Di barisan isi kepala yang beragam, pertengkaran bisa dipicu berbagai alasan. Mulai masalah bungkus sampai soal isi. Mulai masalah citra sampai masalah substansi. Meskipun tujuan perjuangannya sudah disepakati kadang masih saja perang mulut tentang cara berjuangnya. Ada yg langsung ingin demo dan angkat spanduk, ada yang memilih jalur kompromi. Ada yang ingin cara “menipu”, ada yg ingin dengan cara merayu. Dan keributan keluarga itu dipercaya sebagai pertanda semua orang ikut berfikir. Terbukti setelah itu mereka rokok-an, ketawa ketiwi.

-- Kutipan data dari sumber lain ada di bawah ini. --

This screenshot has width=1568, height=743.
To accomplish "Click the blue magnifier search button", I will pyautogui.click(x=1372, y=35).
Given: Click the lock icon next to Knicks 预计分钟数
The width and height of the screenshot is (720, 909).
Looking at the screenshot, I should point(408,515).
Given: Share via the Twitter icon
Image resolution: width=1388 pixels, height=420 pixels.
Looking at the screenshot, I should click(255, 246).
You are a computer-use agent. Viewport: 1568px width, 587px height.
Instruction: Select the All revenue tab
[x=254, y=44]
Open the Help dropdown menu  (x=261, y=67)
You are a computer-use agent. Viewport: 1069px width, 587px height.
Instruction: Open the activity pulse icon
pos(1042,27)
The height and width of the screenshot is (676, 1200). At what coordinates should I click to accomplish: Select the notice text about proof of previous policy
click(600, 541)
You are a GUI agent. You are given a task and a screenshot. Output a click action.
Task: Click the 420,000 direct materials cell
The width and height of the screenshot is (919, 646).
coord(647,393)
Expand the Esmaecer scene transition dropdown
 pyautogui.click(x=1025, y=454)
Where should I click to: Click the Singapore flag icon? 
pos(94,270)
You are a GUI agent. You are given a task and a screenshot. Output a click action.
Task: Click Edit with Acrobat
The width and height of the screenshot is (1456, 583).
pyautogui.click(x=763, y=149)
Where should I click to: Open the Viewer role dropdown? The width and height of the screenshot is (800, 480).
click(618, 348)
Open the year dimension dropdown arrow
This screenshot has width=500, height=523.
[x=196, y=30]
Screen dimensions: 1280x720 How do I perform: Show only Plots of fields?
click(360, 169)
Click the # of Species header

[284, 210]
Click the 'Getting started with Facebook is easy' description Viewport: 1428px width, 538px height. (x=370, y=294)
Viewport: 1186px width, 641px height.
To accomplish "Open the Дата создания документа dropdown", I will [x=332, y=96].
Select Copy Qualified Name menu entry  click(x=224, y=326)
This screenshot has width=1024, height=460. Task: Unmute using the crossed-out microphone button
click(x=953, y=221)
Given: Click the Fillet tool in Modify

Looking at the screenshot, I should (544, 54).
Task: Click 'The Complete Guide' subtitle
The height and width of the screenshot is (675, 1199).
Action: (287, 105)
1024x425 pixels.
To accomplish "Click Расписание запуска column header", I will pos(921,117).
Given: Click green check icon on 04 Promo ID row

Mengapa bisa demikian,…. Karena Sekar memiliki common belief yang menurut Emile Durkheim, sosiolog Perancis (1858-1917) disebut mechanic solidarity. Yaitu adanya nilai-nilai bersama yang diyakini dan dipercaya secara umum yang membuat terjadinya integrasi. Nilai-nilai itu kita pilih sendiri, dan para pendiri Sekar yang mulia, telah dengan hebatnya menuliskan mechanic solidarity itu di dalam alenia kelima mukaddimah Anggaran Dasar Sekar, yang ditulis dengan jelas “Bahwa dengan dilandasi oleh rasa memiliki, rasa kecintaan, dan kebanggaan yang mendalam terhadap perusahaan, serta dengan semangat kebersamaan dan persaudaraan…….. dst.

Mechanic Solidarity itulah yang membuat beribu luka tak bisa hapuskan cinta. (Pinjam lirik lagu Nafas Cinta Inka Christy). Maka sampai kapanpun tidak akan pernah ada cukup alasan bila hanya sekedar “akomodasi kepentingan” yang mampu membuat luka menjadi luka yang berdarah yang menyebabkan Sekar terpisah, even itu sekedar prioritas antara P58 dengan AJB dan DPLK.